As razões para esse desvio são várias, começando pela dificuldade de manter o foco no que realmente é importante para o produto/serviço anunciado/promovido, passando pela falta de estratégias bem definidas, capazes de orientar a grande quantidade de ações táticas, e também pela abundância de plataformas de marketing e comunicação, uma enormidade de alternativas de mídia e um amplo espectro de soluções de todos os tipos.

Some-se a isso uma grande quantidade de produtos, serviços e empresas sem uma base competitiva sólida, que ficam ziguezagueando entre vários caminhos e objetivos, e um número maior do que aceitável de juniores em quase todas as áreas das empresas, que oscilam seu comportamento entre a ignorância da falta de preparo e experiência, uma visão rasa e pouco substanciada de suas funções e tarefas e, não menos prejudicial, muita arrogância sem nenhuma justificativa.

Isso leva a muitas tentativas de reinventar a roda, à adoção de soluções repetitivas, falsamente modernas, e à paixão por novidades ainda pouco substanciais e não consolidadas.

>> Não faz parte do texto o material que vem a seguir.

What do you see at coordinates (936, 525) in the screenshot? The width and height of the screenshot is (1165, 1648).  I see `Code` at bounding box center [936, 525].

Funcionando como chama e combustível para essa verdadeira badtrip está o fato de que o marketing e a comunicação demandam cada vez mais recursos que, na outra ponta, são mais escassos pela redução da rentabilidade combinada com a maior quantidade de demandas que afetam as empresas. Isso dentro de um contexto no qual a competição direta e indireta é cada dia maior e os consumidores estão mais espertos, mais emponderados e até mais hostis.
Tem-se, assim, o caldo de cultura ideal para surgimento e expansão dos problemas acima descritos, que se traduzem em produtos/serviços que tentam compensar a falta de competitividade real com malabarismos como as chamadas “experiências” e a customização cosmética, trocando-se a disciplina evolutiva das competências pelo wish ful thinking das pirotecnias mágicas.

Do lado da comunicação, tenta-se a mágica de trocar publicidade pertinente, criativa e bem produzida por experiências de crowdsourcing, native advertising e outros truques semelhantes. Sob o aspecto da mídia, retira-se recursos das opções consolidadas e comprovadas para se arriscar na terra incognitados influenciadores digitais, das incontroláveis redes sociais, da economia porca das compras programáticas e do pântano das fraudes que apresentam uma fatura de resultados não comprováveis.

No fundo, todos nós sabemos que essas alternativas, que seriam acessórias, complementares e experienciais, não têm como substituir de forma sólida o espectro de plataformas, mídias e soluções tradicionais, que custam um bom dinheiro e pedem um esforço de desenvolvimento crítico importante para sua estruturação de modo consistente, que tragam resultados previsíveis com alguma segurança.

É a situação clássica na qual o rabo é maximizado e passa a crer que é o cachorro que tem a obrigação de abaná-lo. Situação que pode até gerar uma ilusão passageira de que se descobriu a pólvora ou se colocou o ovo em pé, mas que, rapidamente, leva a desfechos que oscilam entre a nulidade de resultados e verdadeiros desastres.

Não quero afirmar nem defender a tese de que o rabo não deva existir – apesar de diversas raças de cães viverem muito bem sem ele –, mas sim que o rabo deve se limitar à sua posição complementar e função acessória. Em seu devido lugar e comandado como se deve, o rabo pode ser muito útil ao desempenho e bem-estar do cachorro.